Mahkeme kararına karşı istinaf kanun yoluna mı, yoksa temyiz kanun yoluna mı başvurulabileceğinin belirlenmesi için öncelikle dava konusu uyuşmazlığın ivedi yargılama usulüne tâbi olup olmadığının tespiti zorunludur. 2577 sayılı Kanun’a 6545 sayılı Kanun’un 18. maddesiyle eklenen “İvedi yargılama usulü” başlıklı 20/A maddesinin 1. fıkrasının (a) bendinde, ihaleden yasaklama kararları hariç ihale işlemlerinden doğan uyuşmazlıklarda ivedi yargılama usulünün uygulanacağı kurala bağlandığından, ihale işlemlerinden doğan uyuşmazlıklardan ne anlaşılması gerektiğinin açıklığa kavuşturulması gerekmektedir.
Danıştay ve Uyuşmazlık Mahkemesi kararları ile, ihale sürecinde sözleşme öncesi işlemlerin ihale işlemi, dolayısıyla idari işlem olmaları nedeniyle idari yargının görev alanına girdiği kabul edilmiş ve bu yöndeki kararlar istikrar kazanmış bulunmaktadır.

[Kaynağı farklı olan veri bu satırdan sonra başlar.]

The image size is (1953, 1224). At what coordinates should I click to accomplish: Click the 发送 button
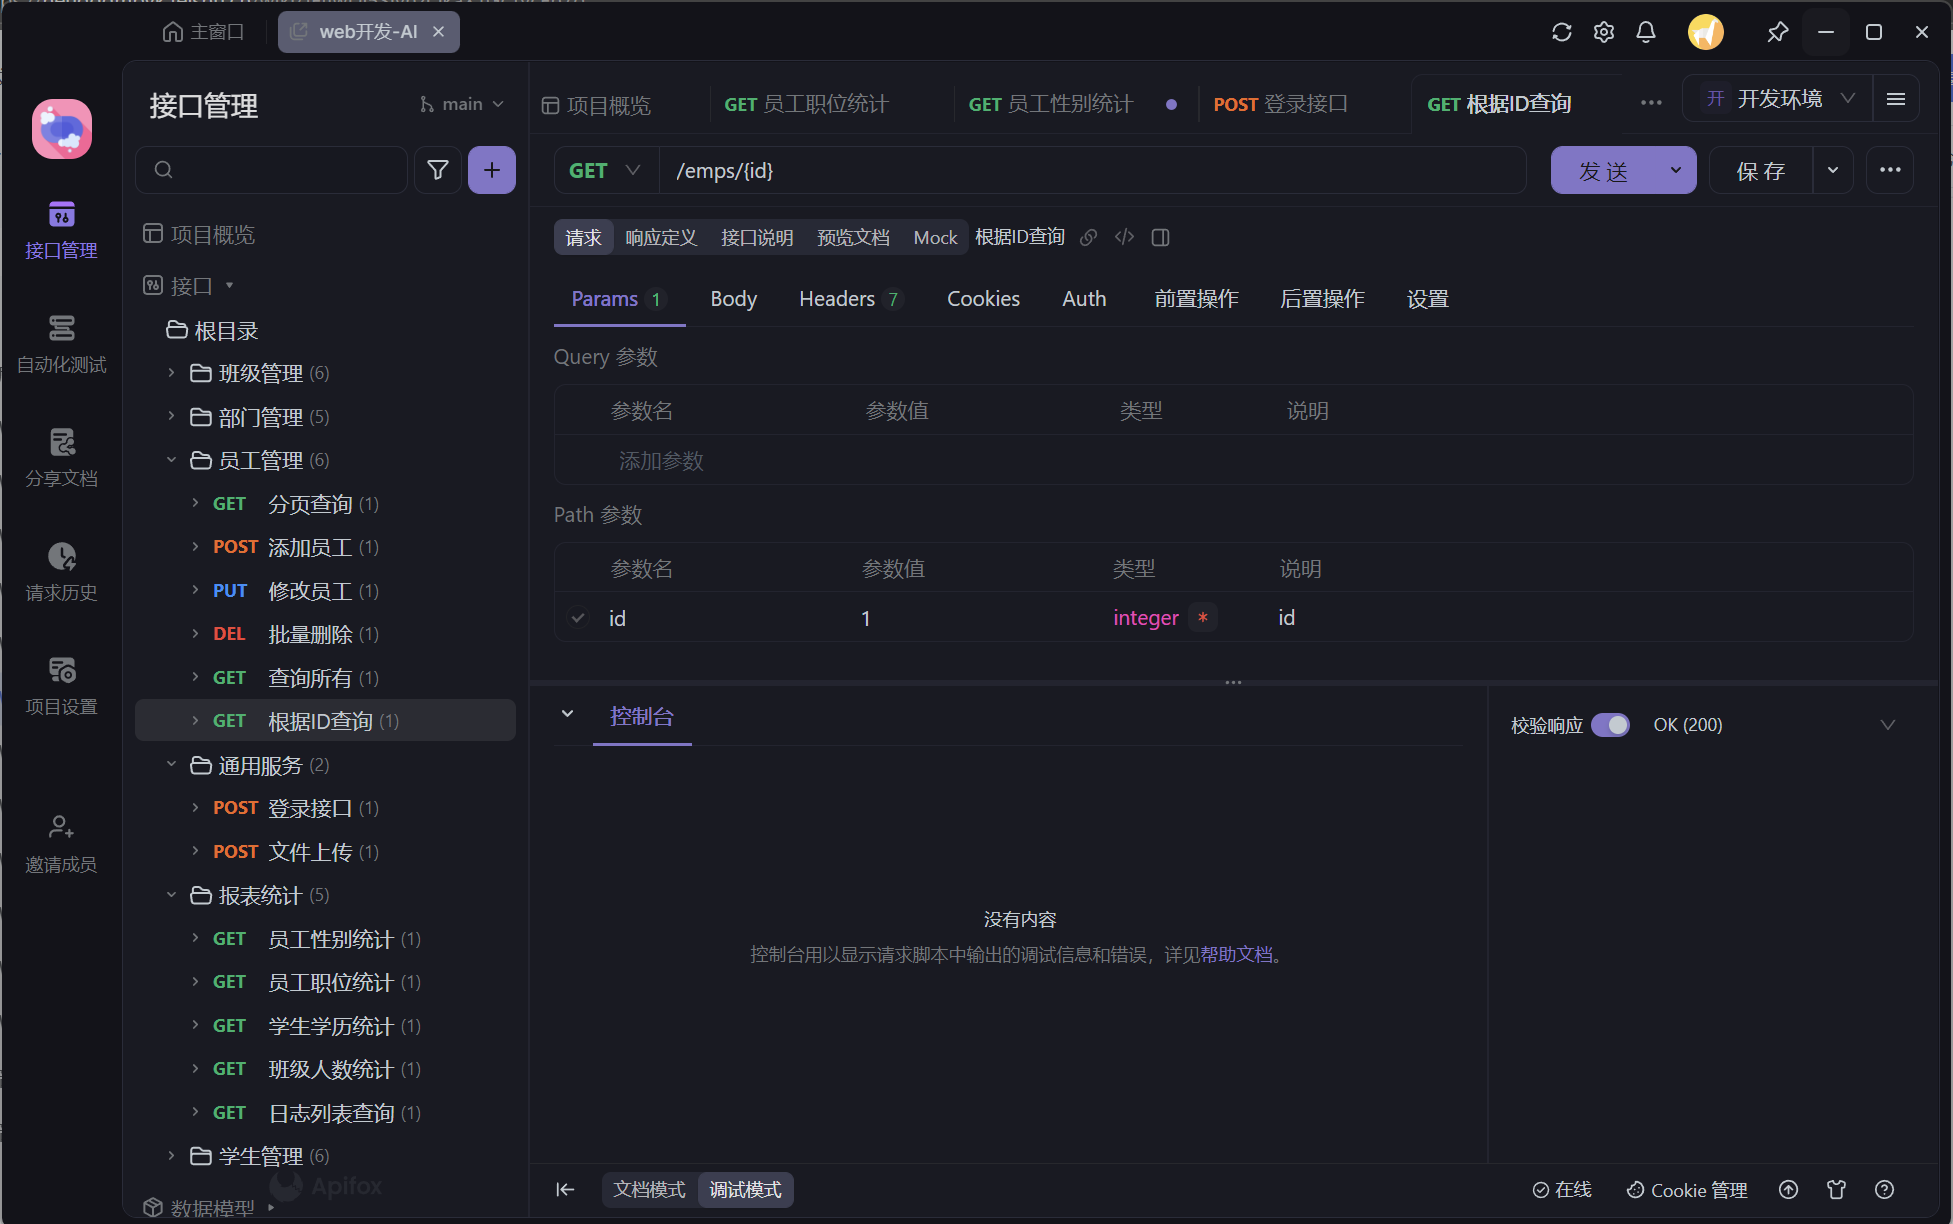(1603, 171)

Öte yandan, ihale işlemlerine ilişkin idari usulü düzenleyen temel kanunlardan olan 2886 sayılı Devlet İhale Kanunu’nun 4. maddesinde, ihalenin, “Bu Kanunda yazılı usul ve şartlarla işin istekliler arasından seçilecek birisi üzerine bırakıldığını gösteren ve yetkili mercilerin onayı ile tamamlanan sözleşmeden önceki işlemleri”; 4734 sayılı Kamu İhale Kanunu’nun 4. maddesinde ise, “Bu Kanunda yazılı usul ve şartlarla mal veya hizmet alımları ile yapım işlerinin istekliler arasından seçilecek birisi üzerine bırakıldığını gösteren ve ihale yetkilisinin onayını müteakip sözleşmenin imzalanması ile tamamlanan işlemleri” ifade ettiği belirtilmiş olup, bu kanunî tanımlamalar ve istikrar kazanan içtihatlar dikkate alınarak ihale ilanı ile başlayıp sözleşmenin imzalanması ile tamamlanan süreçte idarece tesis edilen işlemlerin ivedi yargılama usulüne tâbi ihale işlemleri olduğunun kabulü gerekir.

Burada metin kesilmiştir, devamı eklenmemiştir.